Space travelers face a number of health risks. Astronauts have reported loss of bone and muscle. Some have developed immune disorders or heart and liver issues. A new study finds that energy-producing structures in cells might be to blame for many of these problems. That finding could guide treatments for future astronauts en route to such faraway places as Mars.
As a systems biologist, Afshin Beheshti studies how multiple parts of the body work together. He works for KBR at the NASA Ames Research Center in Moffett Field, Calif. KBR is a research and engineering company. Beheshti is part of a team of researchers who wanted to know how spaceflight might affect cells and tissues. “It’s a basic question,” he notes. When in space, “is there some sort of master switch that occurs in your body’s biology?”
The team consulted NASA GeneLab. It’s a collection of data from past space biology experiments. The scientists studied cells and tissues from mice and people. They were looking for a possible chemical fingerprint of space travel. To do this, they compared space travelers with others that had remained on Earth.
“The idea is not only to look at one type of [chemical],” Beheshti says. Rather, they wanted to “look at the [living] system as a whole.” And in doing that, they found a common theme. Mitochondria (MY-toh-KON-dree-uh) are the energy powerhouses of cells. And after time in space, mitochondria often didn’t work as well as they should.
Those findings are consistent with samples from NASA’s Twin Study. Before retiring, astronaut Scott Kelly spent nearly a year aboard the International Space Station. His twin, Mark, remained on the ground. Afterward, blood samples from the two showed different mitochondrial activity.
Changes in space
For the latest study, Beheshti and his team studied GeneLab data for many types of cells and tissues. The researchers looked at proteins and RNAs in each sample. (RNAs are genetic bits that help cells carry out instructions stored in DNA.) The researchers also looked for epigenetic changes to DNA. Those are chemical switches that can develop on the outside of genes. These may inappropriately turn genes on or off, or affect how well they work.
Another focus was molecules related to metabolism (Meh-TAB-oh-lism). That process includes a mix of chemical activities that supports life in cells, organs and whole organisms. These activities range from eating (energy consumption) to burning calories, making new cells and shedding wastes.
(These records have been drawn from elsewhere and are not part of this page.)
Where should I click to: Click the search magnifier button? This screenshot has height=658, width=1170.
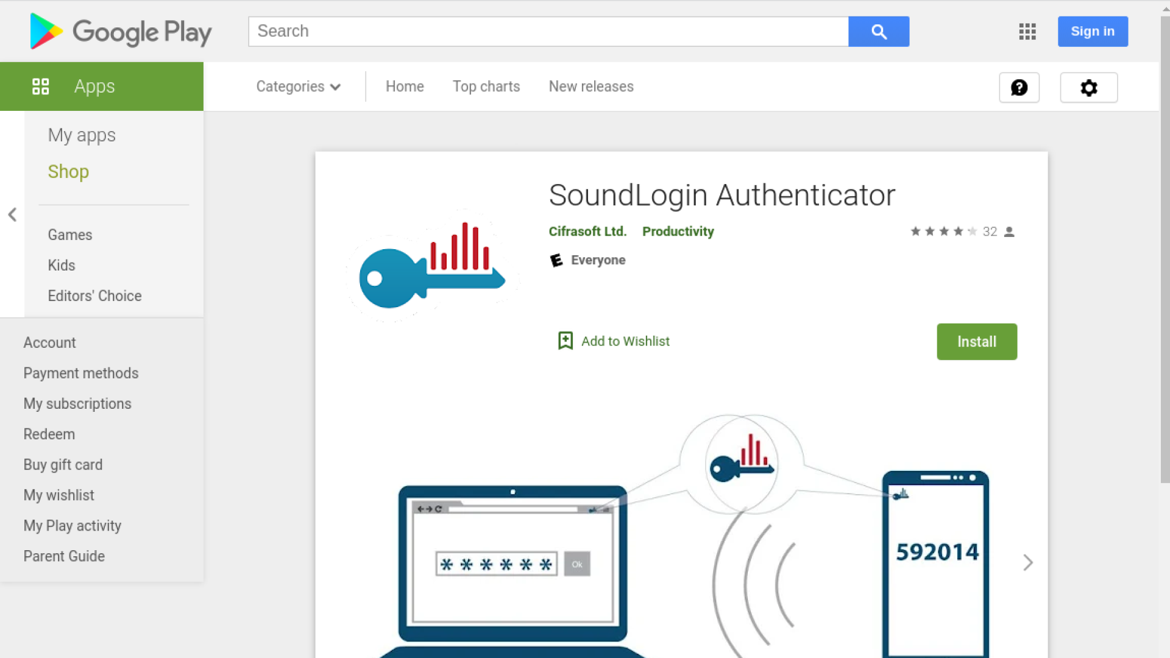coord(879,31)
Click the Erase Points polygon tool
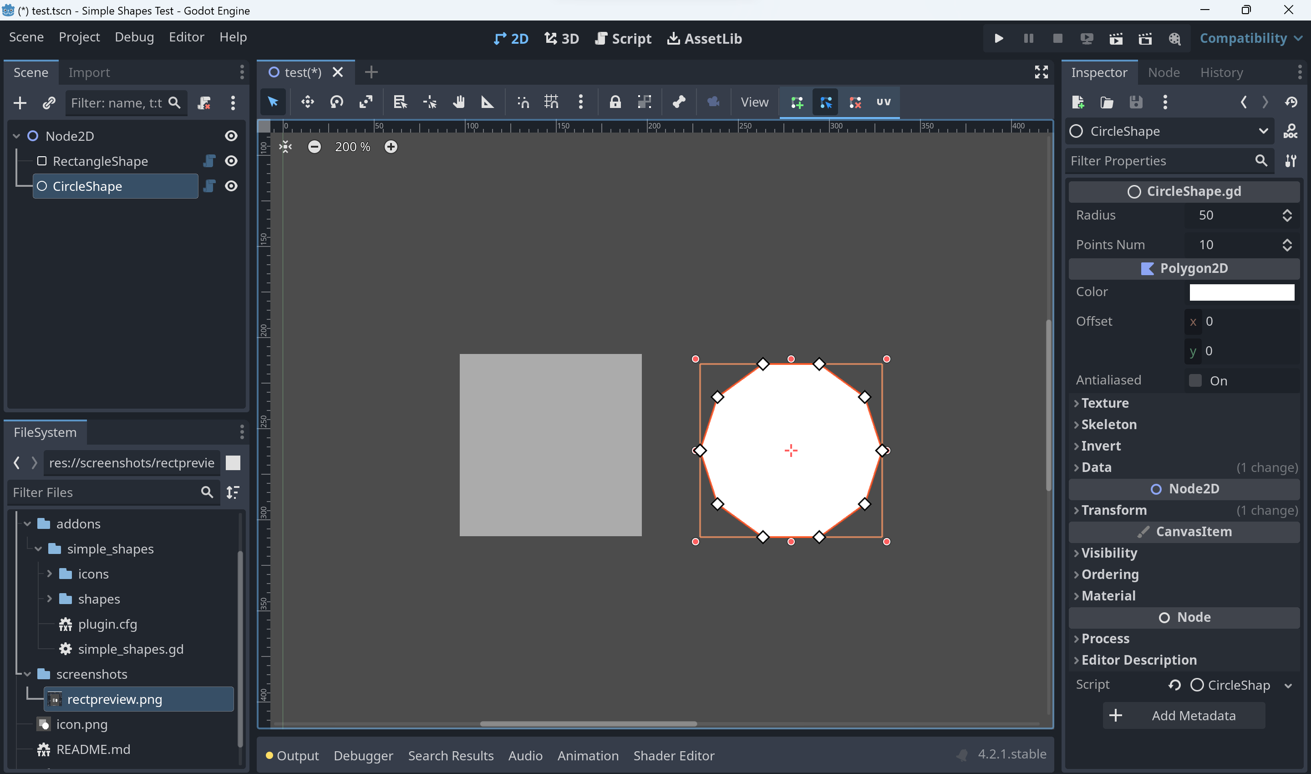 855,102
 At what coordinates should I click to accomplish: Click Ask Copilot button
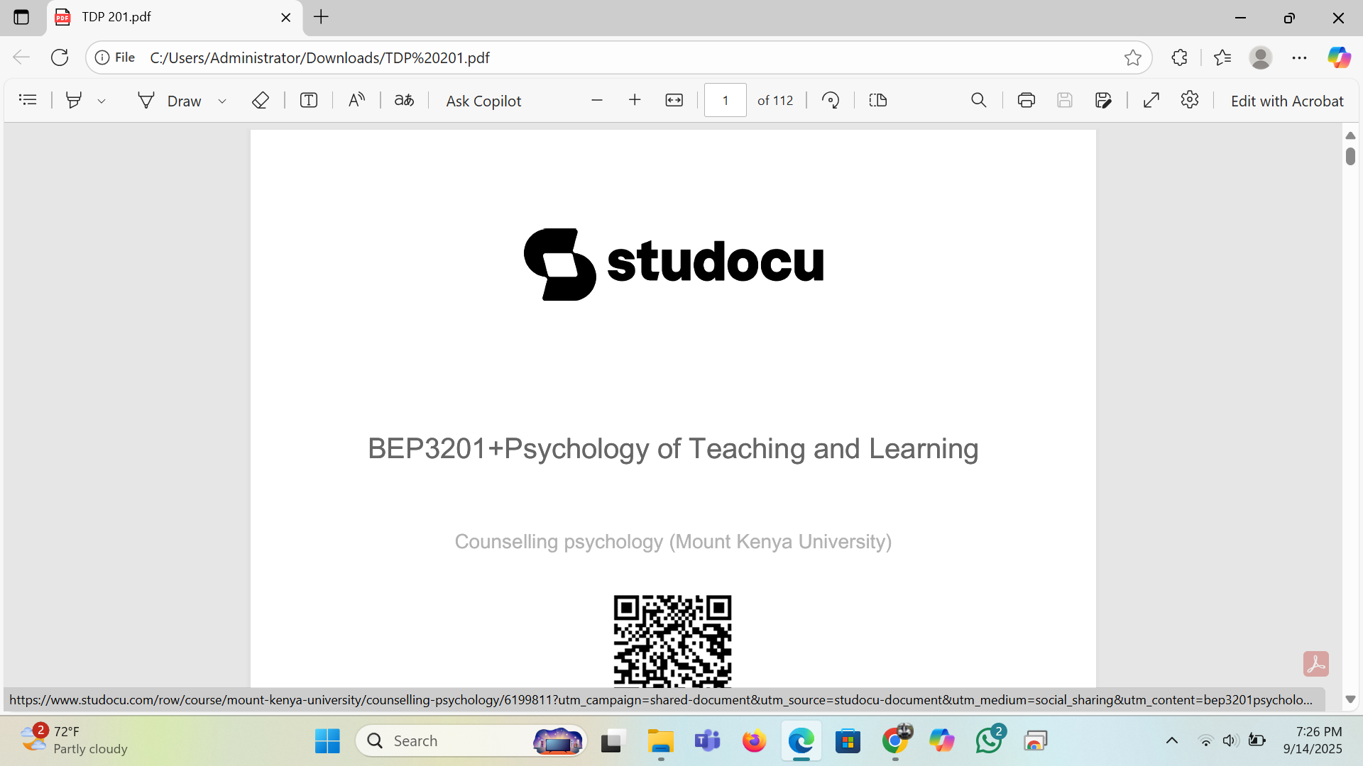[483, 101]
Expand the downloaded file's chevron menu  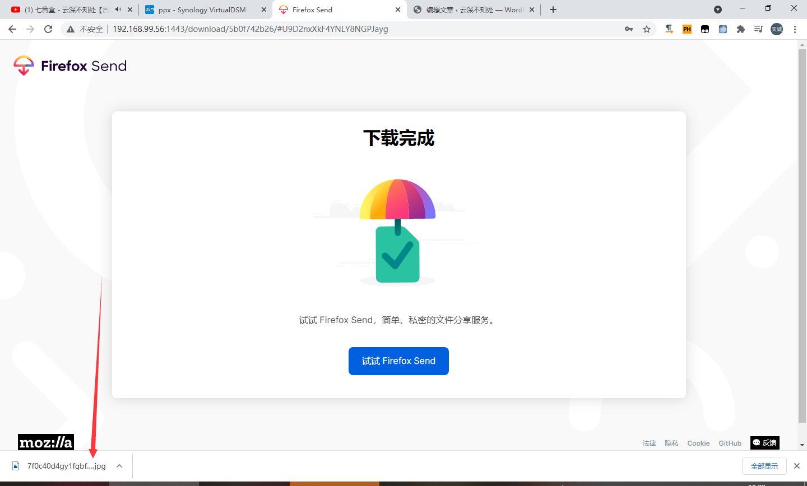[x=119, y=466]
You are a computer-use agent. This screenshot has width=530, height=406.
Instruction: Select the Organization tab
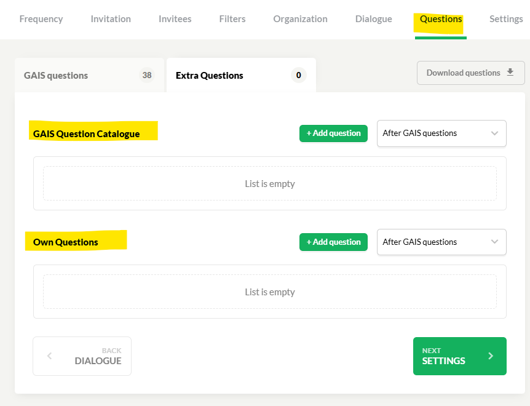(300, 19)
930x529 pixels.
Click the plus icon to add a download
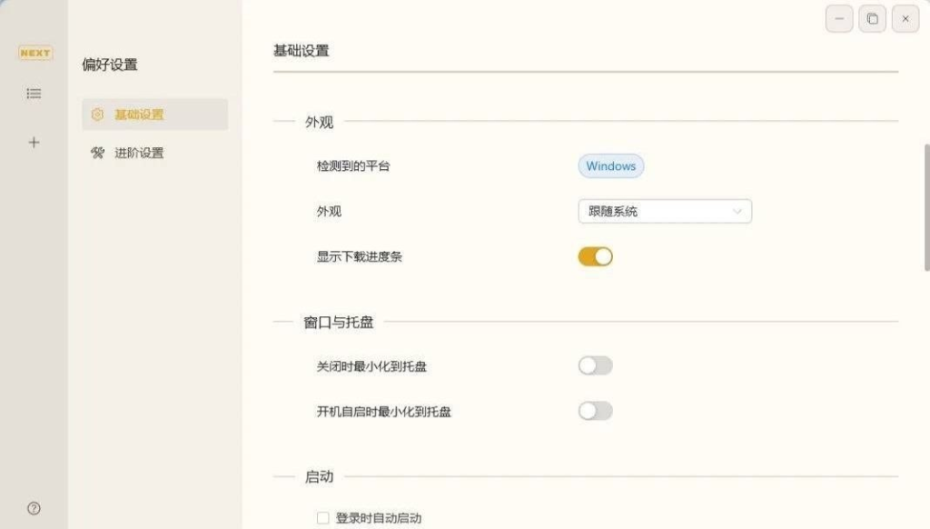click(34, 142)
The team also examined blood and urine from 59 astronauts. Spaceflight seemed to have caused many biochemical changes in them. One symptom: Space travelers had more chemicals known to trigger inflammation. The researchers also found signs of oxidative stress, a type of cell damage. That damage can be due to poorly functioning mitochondria.
The chemical findings reflected the types of health issues seen in astronauts. For instance, some astronauts have developed liver problems. And computer models using GeneLab data predicted chemical changes in mouse livers linked to scarring. Mouse organs sent to space also had higher levels of RNAs that play a role in the body’s innate immunity. This immune system sends white blood cells to attack invaders, such as bacteria. Such an immune imbalance could match up with the high levels of inflammatory markers found in astronauts’ blood.
Damage to mitochondria may be a common factor in spaceflight health risks, the team now concludes.
Finding similar changes in so many astronauts indeed points to some general effect, agrees Michael Snyder. He’s a systems biologist at Stanford University in California. Snyder worked on Scott and Mark Kelly’s Twin Study but was not part of the new analysis.
If mitochondria are the culprit, targeting them could help protect future astronauts. Some diseases cause mitochondrial defects. Drugs used to treat such diseases may reduce astronauts’ health risks. “We don’t have to reinvent the wheel,” Beheshti says. Future studies could test if existing drugs prevent mitochondrial problems in cells, animals and people on long deep-space voyages.